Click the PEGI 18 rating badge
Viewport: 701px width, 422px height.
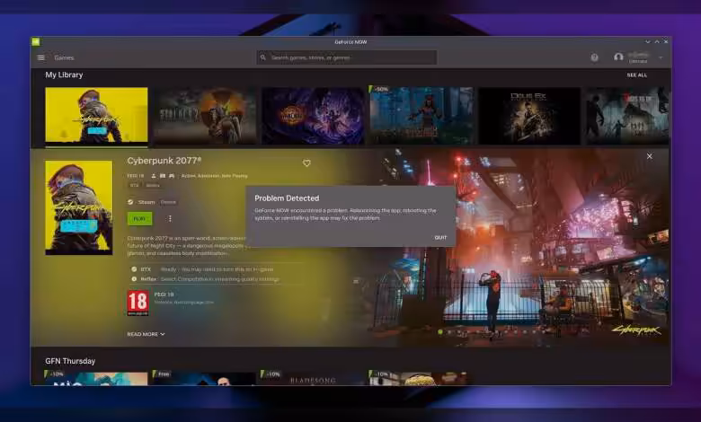point(138,303)
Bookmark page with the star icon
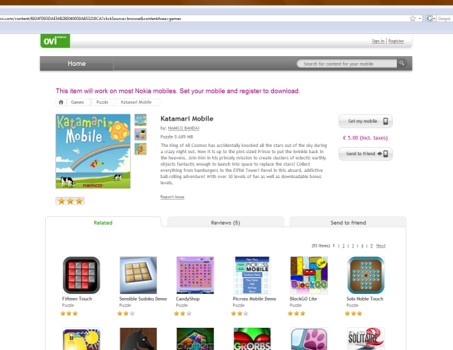 click(413, 19)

*PROMPT*. Please restate the entries word for word. Skip the pictures.

*RESULT BELOW*.
Click the PEGI 18 rating badge
Viewport: 701px width, 422px height.
point(138,303)
Bookmark page with the star icon
 click(413, 19)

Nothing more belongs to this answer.